TASK BRIEF | Going line by line through the material below, tally those that contain the word "label" and give the count by itself.

### EXCERPTED RECORDS ###

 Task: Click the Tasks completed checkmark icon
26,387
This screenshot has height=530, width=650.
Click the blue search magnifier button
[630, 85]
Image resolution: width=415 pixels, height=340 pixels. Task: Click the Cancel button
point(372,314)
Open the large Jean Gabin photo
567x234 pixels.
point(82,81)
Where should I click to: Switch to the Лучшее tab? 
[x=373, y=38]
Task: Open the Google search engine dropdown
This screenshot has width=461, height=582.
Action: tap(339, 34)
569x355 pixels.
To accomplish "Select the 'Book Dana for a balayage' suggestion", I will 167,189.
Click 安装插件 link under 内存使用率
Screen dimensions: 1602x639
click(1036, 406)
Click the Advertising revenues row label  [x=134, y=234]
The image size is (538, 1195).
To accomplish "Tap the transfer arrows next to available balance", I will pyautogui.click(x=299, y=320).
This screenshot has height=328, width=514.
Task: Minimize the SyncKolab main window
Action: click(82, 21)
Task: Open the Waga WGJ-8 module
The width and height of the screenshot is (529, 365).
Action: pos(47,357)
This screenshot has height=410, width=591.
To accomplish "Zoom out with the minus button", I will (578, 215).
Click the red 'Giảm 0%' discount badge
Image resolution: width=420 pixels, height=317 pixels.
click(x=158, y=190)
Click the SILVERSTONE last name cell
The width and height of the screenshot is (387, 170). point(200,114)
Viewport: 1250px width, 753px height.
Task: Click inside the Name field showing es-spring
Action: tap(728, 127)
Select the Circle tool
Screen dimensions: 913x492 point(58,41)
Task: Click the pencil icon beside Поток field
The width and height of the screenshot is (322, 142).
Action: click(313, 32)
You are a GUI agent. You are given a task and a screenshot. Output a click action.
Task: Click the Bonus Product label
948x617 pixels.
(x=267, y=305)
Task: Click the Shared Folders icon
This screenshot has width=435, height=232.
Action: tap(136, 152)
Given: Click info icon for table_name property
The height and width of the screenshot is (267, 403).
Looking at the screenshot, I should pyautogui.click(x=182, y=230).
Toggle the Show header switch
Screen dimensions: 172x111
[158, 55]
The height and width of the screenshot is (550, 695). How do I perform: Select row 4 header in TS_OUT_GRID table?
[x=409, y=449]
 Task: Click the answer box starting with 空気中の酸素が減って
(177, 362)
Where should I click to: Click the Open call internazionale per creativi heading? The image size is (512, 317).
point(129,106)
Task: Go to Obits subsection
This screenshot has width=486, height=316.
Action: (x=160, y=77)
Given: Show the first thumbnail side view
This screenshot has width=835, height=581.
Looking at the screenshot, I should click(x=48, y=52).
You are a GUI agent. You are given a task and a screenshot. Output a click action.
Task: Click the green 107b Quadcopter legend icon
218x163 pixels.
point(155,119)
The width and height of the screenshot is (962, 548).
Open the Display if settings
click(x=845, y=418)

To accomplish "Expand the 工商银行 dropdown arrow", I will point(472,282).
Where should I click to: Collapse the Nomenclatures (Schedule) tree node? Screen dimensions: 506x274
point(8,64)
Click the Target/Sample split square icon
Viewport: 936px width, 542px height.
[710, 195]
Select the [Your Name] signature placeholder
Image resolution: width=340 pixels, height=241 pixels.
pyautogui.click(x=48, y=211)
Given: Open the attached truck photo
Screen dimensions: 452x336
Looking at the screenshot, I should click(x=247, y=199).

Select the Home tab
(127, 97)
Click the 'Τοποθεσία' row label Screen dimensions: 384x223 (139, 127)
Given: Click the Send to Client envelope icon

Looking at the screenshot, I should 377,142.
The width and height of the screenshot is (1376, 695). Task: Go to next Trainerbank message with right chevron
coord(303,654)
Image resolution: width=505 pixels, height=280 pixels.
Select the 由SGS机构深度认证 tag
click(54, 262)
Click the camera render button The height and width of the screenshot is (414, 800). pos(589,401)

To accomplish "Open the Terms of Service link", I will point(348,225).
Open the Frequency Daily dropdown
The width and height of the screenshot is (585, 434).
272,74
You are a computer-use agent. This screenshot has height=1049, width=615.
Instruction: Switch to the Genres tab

###

FINISHED EXERCISE | 3